An American psychologist argues that there is a limit to human compassion as the human mind cannot empathise with millions or billions of people, he argues that such large statistics simply become incomprehensible and the idea that these are individuals become lost in the numbers.  The murder of Journalist Jamal Khashoggie sparked international discussions and led to global leaders questioning their relationships with Saudi Arabia, it took that one individual to trigger this skepticism, rather than the masses of victims who have been being targeted by the Saudi coalition and forced into famine.
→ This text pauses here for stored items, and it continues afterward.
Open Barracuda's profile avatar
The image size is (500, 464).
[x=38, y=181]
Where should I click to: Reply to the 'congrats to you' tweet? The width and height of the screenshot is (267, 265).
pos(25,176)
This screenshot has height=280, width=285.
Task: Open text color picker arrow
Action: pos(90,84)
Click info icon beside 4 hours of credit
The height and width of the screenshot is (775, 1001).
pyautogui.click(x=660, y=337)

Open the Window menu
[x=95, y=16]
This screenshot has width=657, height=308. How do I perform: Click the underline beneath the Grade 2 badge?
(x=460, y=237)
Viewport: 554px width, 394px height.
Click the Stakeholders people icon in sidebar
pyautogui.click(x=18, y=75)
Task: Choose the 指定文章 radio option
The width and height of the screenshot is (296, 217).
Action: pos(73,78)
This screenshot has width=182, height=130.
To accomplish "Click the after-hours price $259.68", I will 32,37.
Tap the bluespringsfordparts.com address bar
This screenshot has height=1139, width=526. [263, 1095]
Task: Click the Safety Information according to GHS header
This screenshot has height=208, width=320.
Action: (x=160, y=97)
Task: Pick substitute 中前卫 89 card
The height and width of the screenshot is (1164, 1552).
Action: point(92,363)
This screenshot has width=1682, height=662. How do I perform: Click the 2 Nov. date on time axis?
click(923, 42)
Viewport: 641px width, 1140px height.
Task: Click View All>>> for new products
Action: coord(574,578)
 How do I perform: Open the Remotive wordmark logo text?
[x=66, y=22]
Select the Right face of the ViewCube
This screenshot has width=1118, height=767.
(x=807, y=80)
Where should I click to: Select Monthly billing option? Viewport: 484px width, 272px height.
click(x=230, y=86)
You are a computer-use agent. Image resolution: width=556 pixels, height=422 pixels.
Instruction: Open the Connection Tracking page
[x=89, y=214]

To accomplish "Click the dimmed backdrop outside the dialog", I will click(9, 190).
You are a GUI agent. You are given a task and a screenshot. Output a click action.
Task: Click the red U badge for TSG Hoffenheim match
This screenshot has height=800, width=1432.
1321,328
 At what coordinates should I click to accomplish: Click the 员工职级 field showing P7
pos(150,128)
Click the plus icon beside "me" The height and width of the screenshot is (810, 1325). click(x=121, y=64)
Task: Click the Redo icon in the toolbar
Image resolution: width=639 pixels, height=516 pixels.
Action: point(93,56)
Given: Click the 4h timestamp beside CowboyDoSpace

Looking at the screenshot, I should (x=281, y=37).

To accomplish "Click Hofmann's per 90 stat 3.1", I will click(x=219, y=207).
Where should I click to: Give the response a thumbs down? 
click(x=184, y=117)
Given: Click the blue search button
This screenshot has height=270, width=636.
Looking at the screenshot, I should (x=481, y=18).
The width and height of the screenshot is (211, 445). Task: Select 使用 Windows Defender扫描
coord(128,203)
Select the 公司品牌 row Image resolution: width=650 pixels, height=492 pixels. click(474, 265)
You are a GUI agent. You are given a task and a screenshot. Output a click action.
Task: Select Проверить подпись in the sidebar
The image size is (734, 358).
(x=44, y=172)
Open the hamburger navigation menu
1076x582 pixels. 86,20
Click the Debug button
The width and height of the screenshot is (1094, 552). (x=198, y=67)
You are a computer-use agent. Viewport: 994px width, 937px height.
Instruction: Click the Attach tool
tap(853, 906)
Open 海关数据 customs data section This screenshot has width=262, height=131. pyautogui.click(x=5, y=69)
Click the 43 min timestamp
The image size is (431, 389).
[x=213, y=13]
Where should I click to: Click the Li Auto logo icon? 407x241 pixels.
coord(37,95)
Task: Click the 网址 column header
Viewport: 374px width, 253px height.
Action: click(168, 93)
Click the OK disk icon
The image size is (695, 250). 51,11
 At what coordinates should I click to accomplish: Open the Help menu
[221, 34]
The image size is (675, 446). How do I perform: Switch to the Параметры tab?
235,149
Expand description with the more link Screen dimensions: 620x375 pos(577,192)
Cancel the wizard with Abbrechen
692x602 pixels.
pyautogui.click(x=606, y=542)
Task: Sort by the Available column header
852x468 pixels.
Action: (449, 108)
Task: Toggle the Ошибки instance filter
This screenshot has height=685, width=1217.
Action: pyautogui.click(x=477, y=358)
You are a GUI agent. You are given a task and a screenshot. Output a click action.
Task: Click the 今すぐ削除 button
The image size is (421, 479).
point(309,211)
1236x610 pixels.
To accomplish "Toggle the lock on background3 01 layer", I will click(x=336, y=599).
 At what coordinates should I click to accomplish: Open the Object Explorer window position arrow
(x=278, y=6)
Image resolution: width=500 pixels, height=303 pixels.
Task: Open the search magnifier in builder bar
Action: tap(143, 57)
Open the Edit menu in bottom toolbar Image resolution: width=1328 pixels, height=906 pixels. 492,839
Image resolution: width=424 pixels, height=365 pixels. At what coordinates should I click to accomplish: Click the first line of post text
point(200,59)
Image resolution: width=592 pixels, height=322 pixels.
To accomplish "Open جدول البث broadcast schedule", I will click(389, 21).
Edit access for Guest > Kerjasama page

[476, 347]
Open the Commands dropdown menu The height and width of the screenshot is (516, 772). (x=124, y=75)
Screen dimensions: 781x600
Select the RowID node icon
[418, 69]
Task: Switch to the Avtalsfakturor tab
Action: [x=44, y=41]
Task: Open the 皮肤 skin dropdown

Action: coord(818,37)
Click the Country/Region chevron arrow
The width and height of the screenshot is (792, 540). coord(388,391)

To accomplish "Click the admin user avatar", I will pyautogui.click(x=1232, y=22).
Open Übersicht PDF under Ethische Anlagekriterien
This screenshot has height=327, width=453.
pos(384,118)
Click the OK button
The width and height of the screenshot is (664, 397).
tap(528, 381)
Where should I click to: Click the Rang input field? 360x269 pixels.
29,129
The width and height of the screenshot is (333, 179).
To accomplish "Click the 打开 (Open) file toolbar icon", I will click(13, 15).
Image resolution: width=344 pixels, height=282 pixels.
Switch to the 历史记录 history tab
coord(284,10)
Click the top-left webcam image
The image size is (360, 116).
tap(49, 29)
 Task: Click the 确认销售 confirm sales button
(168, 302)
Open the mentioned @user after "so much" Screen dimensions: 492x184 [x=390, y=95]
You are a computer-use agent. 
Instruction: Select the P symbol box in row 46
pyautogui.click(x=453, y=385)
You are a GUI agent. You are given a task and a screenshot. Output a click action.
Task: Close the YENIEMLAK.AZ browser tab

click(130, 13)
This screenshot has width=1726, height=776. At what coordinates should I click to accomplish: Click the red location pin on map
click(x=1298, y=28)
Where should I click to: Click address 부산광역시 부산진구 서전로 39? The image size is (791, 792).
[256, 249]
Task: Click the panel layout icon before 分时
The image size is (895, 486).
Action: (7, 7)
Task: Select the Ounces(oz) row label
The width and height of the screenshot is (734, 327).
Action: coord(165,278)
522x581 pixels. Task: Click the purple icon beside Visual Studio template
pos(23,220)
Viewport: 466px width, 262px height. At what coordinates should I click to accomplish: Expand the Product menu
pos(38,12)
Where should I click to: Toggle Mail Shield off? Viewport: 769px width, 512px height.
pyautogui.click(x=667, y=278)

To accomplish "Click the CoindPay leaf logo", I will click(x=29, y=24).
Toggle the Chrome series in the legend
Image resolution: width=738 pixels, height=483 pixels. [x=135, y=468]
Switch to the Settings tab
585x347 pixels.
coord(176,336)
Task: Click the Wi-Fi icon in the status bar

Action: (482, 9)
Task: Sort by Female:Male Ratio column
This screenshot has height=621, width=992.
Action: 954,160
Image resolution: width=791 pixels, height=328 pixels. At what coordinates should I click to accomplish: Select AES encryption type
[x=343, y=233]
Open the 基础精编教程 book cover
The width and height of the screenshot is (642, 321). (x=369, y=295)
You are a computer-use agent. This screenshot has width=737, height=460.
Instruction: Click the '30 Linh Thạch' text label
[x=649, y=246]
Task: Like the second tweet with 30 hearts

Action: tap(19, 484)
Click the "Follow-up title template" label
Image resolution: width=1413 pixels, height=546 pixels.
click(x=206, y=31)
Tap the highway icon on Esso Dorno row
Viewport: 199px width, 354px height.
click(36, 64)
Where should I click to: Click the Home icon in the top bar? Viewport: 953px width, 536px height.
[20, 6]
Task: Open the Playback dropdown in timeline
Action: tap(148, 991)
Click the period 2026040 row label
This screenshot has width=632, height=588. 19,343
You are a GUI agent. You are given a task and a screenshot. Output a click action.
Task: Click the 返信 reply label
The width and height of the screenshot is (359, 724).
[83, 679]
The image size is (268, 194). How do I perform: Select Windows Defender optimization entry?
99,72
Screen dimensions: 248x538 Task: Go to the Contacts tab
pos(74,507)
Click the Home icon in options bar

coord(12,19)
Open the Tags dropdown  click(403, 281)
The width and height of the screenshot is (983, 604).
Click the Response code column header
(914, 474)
Beyond struggling to find compassion in statistics I found five main reasons for the lack of interest in global conflict:

  • Complicated warfare – Conflict does not have a universal template and often has many contributing factors that led to the outbreak of war. The fighting may be taking place in a country that a person is not familiar with, a minority group they have not heard of or the violence may be a result of a complex history of grievances in a region which has resulted in years of on and off again conflict. This complicates the outcome for peace and further perplexes the situation. Unless you were studying a relative degree or had a general interest beyond the basics, the general public wouldn’t spend their time trying to understand these complications and therefore wouldn’t have any long term invested interests.
  • No Definitive Good and Bad guys - If there is no obvious team to side with then there is no immediate interest in warfare. Without a clear Hollywood narrative of a victim and Villain and a conflict that follows the general dynamic of war, there is often a lack of interest due there being no obvious winner and support for making a solution to the war is detached.  
    No Direct Connection from the UK/West -  If a conflict does not directly or at all affect the average westerner why would they care? Few cared about the refugee crisis until it hit Europe, beyond our own borders there is little compassion for refugees. There is lack of interest in international conflict and concern for the conflict is only offered if it works in favor of the national interest, which means many cases of war in African countries go untouched.   
  • No Direct Connection from the UK/West -  If a conflict does not directly or at all affect the average westerner why would they care? Few cared about the refugee crisis until it hit Europe, beyond our own borders there is little compassion for refugees. There is lack of interest in international conflict and concern for the conflict is only offered if it works in favor of the national interest,  which means many cases of war in African countries go untouched.
  • Lack of Media Coverage - this is too often the case, with no or minimal media time for international conflict. There are more relevant stories, such as Brexit which take center stage, forcing these global acts of violence to be benched and wait for their time in the spotlight. During the 1994, Rwandan Genocide, the tragedy was played down as “ancient tribal disputes”, when in reality it was a brutal extermination of a minority group that had not been done on such a scale since the Nazi persecution of the Jews. This follows similar today, with the brutalities in Yemen, Syria, Myanmar and many more being minor end notes, rather than full coverage stories expressing the true scale of the tragedies.
  • Too Much Media Coverage - On the other side of the spectrum, repetition and recurring news story can convince a news viewer into thinking that they have heard it all before and that they know all they need to know, in this case the coverage can simply become boring and irrelevant. The initial shock horror and original interest can wear off easily. For example, with regards to Brexit most people are tired of hearing about, and instead are actively choosing to avoid reading up about it, the same happens with other general negative news, and instead of engaging an audience, the audiences become fatalistic. The general public begin to see the same pictures, similar titles and stories and are no longer drawn in but instead can become plain exhausted from hearing about it.
     

How can we counteract this and engage the public more?

Discuss! Debate!  - By simply having a conversation with a friend of attending a public meeting, debating about the issue, keeping the topic relevant basically, you can spark and maintain others interest.

Inform and Promote - Maybe write your own articles or blogs about an issue, or promote and share a piece that does address the cause.